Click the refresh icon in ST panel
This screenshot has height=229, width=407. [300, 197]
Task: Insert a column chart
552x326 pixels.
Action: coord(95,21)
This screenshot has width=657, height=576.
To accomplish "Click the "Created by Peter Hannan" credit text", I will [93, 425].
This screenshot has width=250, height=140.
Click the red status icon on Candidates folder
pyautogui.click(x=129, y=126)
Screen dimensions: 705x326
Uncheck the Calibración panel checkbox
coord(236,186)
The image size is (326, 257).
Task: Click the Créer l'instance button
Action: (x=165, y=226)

---

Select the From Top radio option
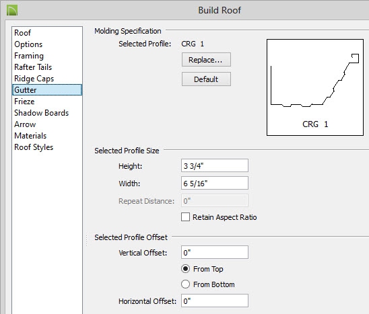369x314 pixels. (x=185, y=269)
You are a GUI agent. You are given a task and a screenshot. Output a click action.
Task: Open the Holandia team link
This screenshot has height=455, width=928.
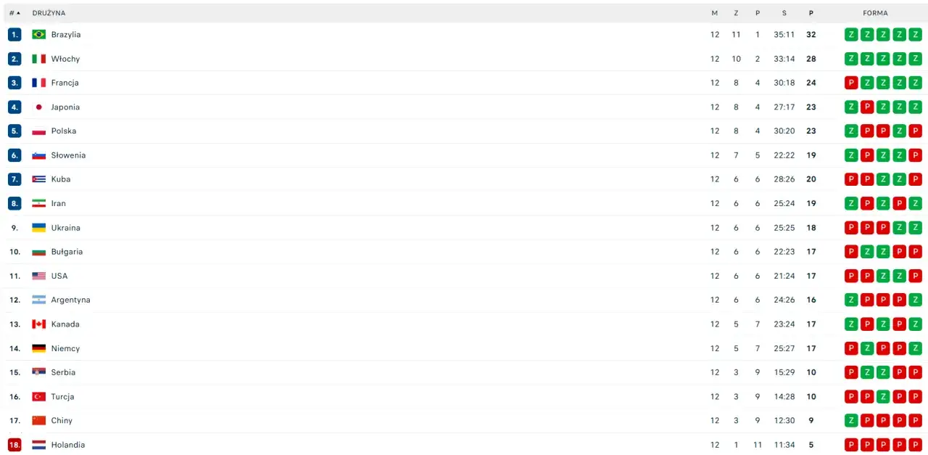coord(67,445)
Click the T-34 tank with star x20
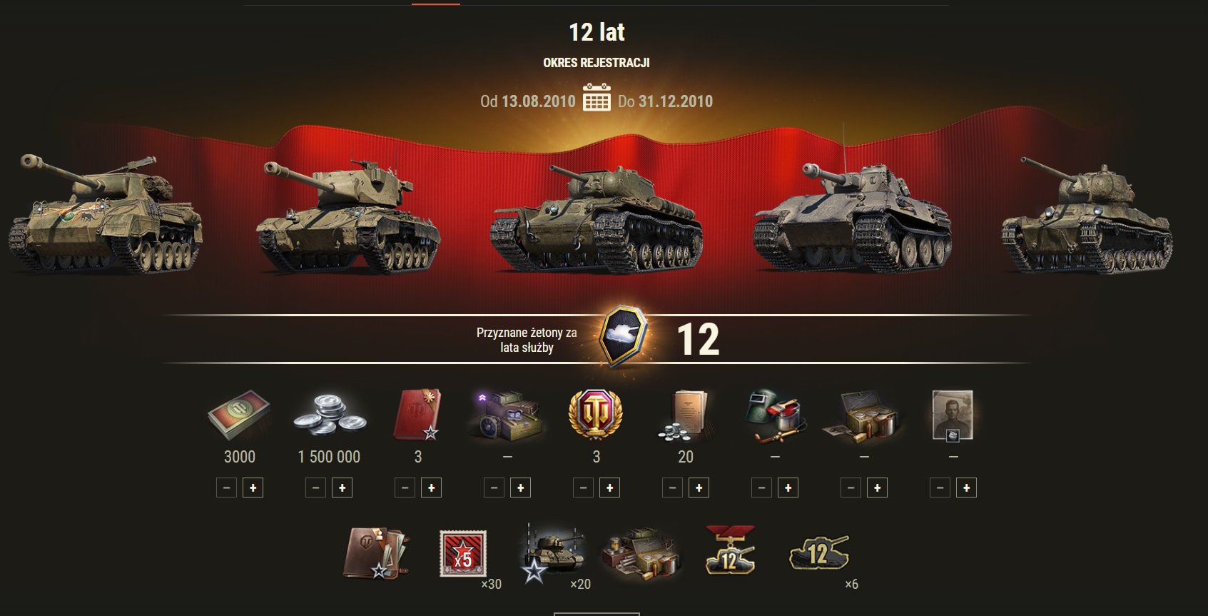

Problem to solve: The expected output is exactly the lines of the listing above between the line holding "Task: Insert a column chart" and the line holding "This screenshot has width=250, height=140.", inclusive.

Task answer:
Task: Insert a column chart
552x326 pixels.
Action: coord(95,21)
This screenshot has width=657, height=576.
To accomplish "Click the "Created by Peter Hannan" credit text", I will [93, 425].
This screenshot has width=250, height=140.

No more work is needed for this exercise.